§ PROBLÈMES À RÉSOUDRE:
a) Résumez le texte fourni en deux phrases.
b) Relevez tous les noms de personnes, de réseaux sociaux et de maisons d'édition présents dans le texte fourni.
c) Reprenez le passage du texte fourni qui va de « En compagnie de » jusqu'à « publié à L’Association. », en remplaçant « dessin » par « croquis ».

§ TEXTE FOURNI:
%%

En compagnie de Guillaume Bianco, Lewis Trondheim s’était lancé un défi : réaliser un dessin par jour, publié sur Instagram, qui formerait une longue histoire. Et le tout, sans paroles. Un an après, le tout est regroupé en un ouvrage, « Les herbes folles ». Techniquement, ce livre est le deuxième tome de la série « Les nouvelles aventures de Lapinot » même s’il n’a pas grand-chose à voir avec le premier. Ce n’est pas l’art du dialogue dont Trondheim est si friand qui est mis à l’honneur ici… Le tout est publié à L’Association.

%%

§ DONNÉES PRÉSENTÉES:
%%

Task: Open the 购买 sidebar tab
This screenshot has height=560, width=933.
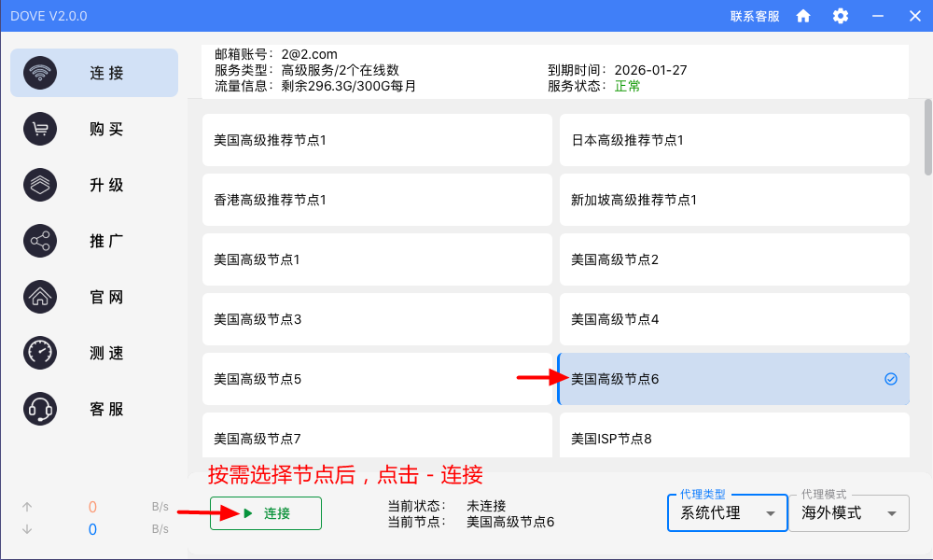Action: tap(106, 129)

%%

§ TÂCHES RÉSOLUES:
a) Avec Guillaume Bianco, Lewis Trondheim s'est lancé le défi de publier chaque jour sur Instagram un dessin sans paroles, l'ensemble formant une longue histoire. Un an plus tard, ces dessins ont été regroupés dans l'ouvrage « Les herbes folles », publié à L'Association, qui est techniquement le deuxième tome de la série « Les nouvelles aventures de Lapinot » bien qu'il ait peu à voir avec le premier.

b)
- Guillaume Bianco
- Lewis Trondheim
- Instagram
- L'Association

c)
En compagnie de Guillaume Bianco, Lewis Trondheim s’était lancé un défi : réaliser un croquis par jour, publié sur Instagram, qui formerait une longue histoire. Et le tout, sans paroles. Un an après, le tout est regroupé en un ouvrage, « Les herbes folles ». Techniquement, ce livre est le deuxième tome de la série « Les nouvelles aventures de Lapinot » même s’il n’a pas grand-chose à voir avec le premier. Ce n’est pas l’art du dialogue dont Trondheim est si friand qui est mis à l’honneur ici… Le tout est publié à L’Association.